Everything about TFSAs is designed to be flexible
As with an RRSP, you have lots of TFSA investment options. You can invest in equities, bonds, mutual funds, GICs – the list goes on and on.
Your TFSA will allow you to re-contribute the following year any amount that you have withdrawn. For instance, let’s say you used $5,500 in TFSA savings on a home entertainment centre. That amount will be added back into your contribution room for the following year!
If you’ve been putting off opening a TFSA, this is the time to get started. After all, why leave tax-free savings on the table? Even better, contribution room from previous years can be carried over:
- 2016 to 2018: $5,500
- 2015: $10,000
- 2013 to 2014: $5,500 per year
- 2009 to 2012: $5,000 per year
Set up regular contributions in your Scotia iTRADE TFSA
To help you achieve your goals, you can set up regular contribution amounts to your Scotia iTRADE TFSA that won’t put a dent in your budget or your lifestyle.

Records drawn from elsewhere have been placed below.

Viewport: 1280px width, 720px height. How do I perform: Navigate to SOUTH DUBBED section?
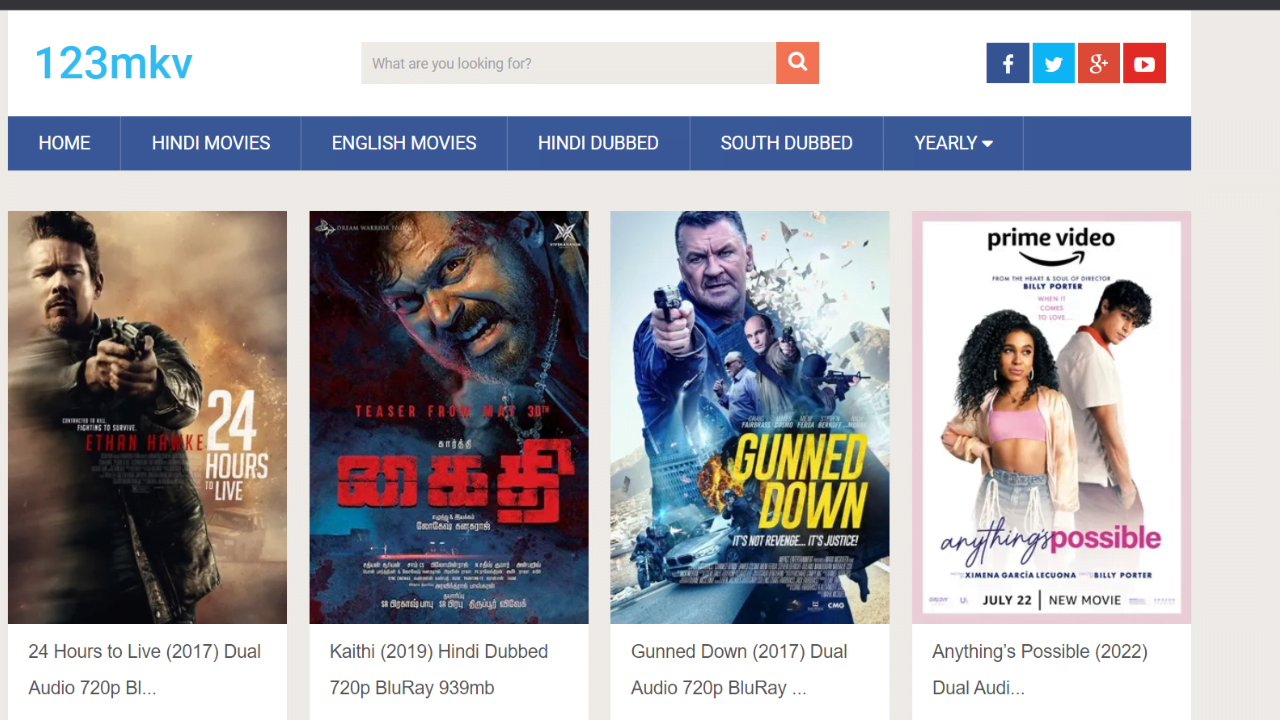click(x=786, y=143)

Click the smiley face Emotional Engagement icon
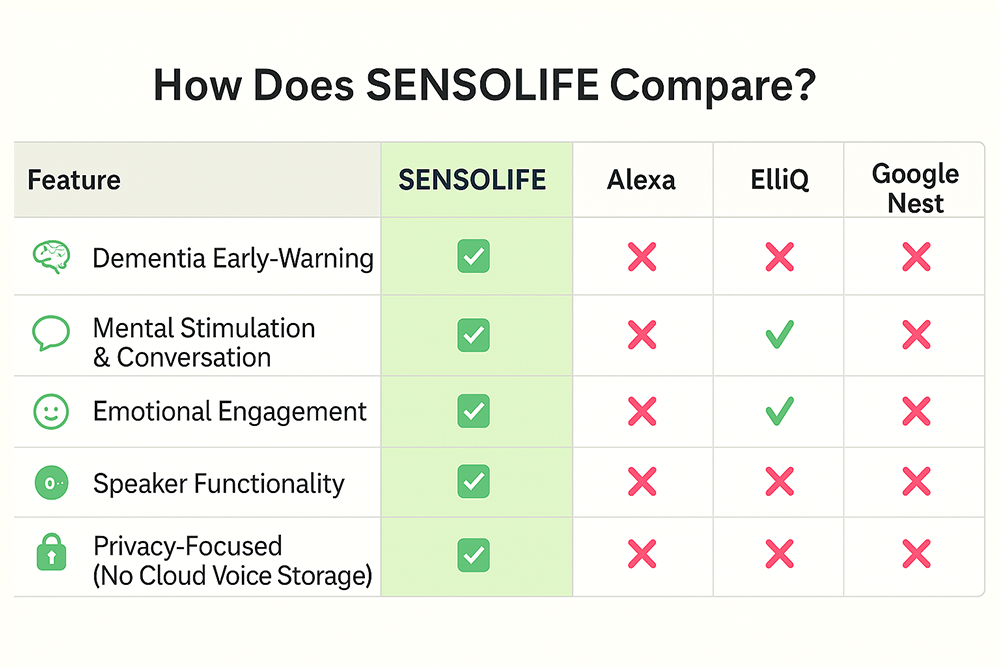click(x=50, y=411)
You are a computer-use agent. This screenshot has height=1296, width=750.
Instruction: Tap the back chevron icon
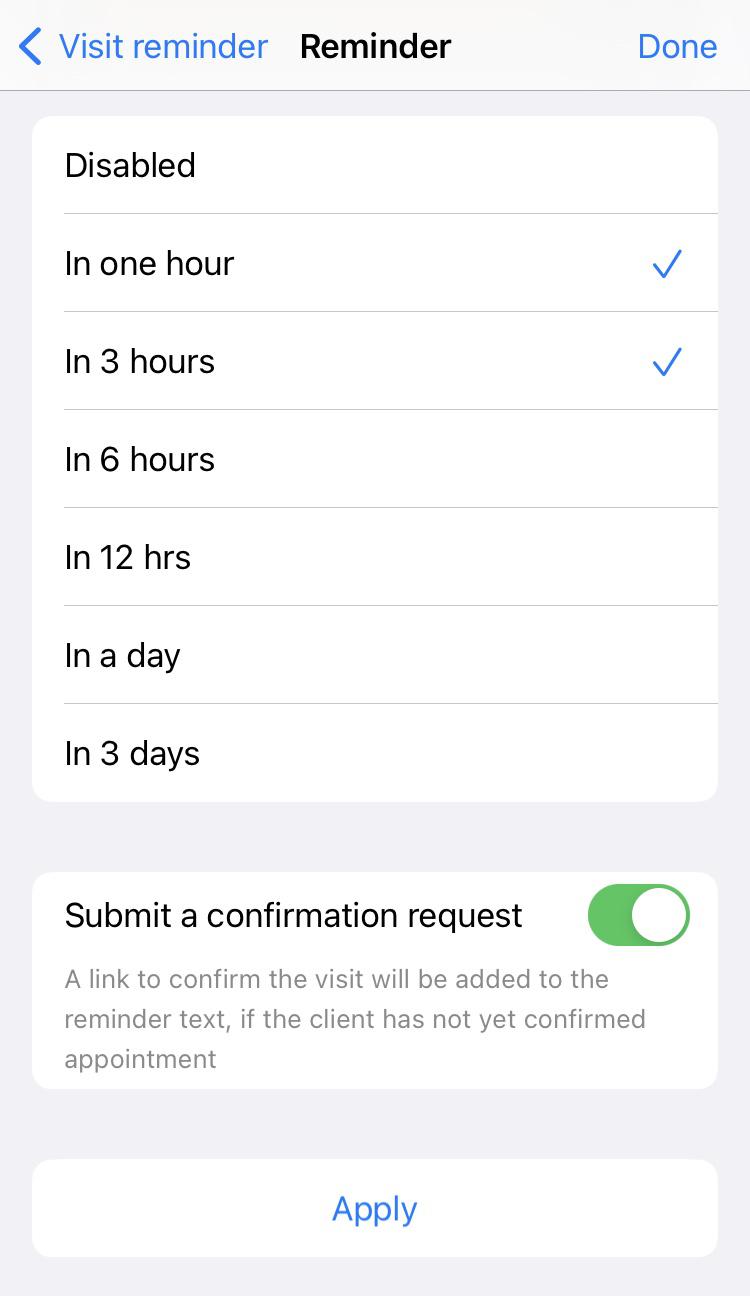[x=31, y=46]
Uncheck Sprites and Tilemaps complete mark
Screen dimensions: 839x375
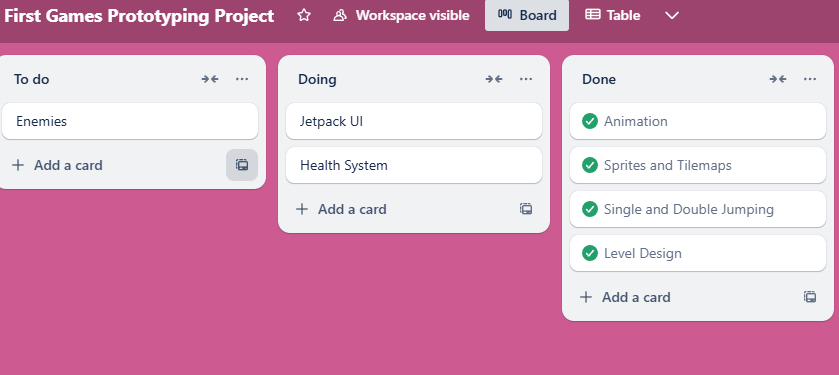590,165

Contributions can be at weekly, biweekly, monthly or longer intervals – it’s your choice.
This general description of our registered products is provided to you for informational purposes only and is not intended to be and should not be construed as tax advice or any other investment advice of any kind. Scotia iTRADE does not provide investment advice or recommendations of any kind, including tax advice. Individual circumstances will influence your investment decisions and you should consult with your own tax and investment advisor.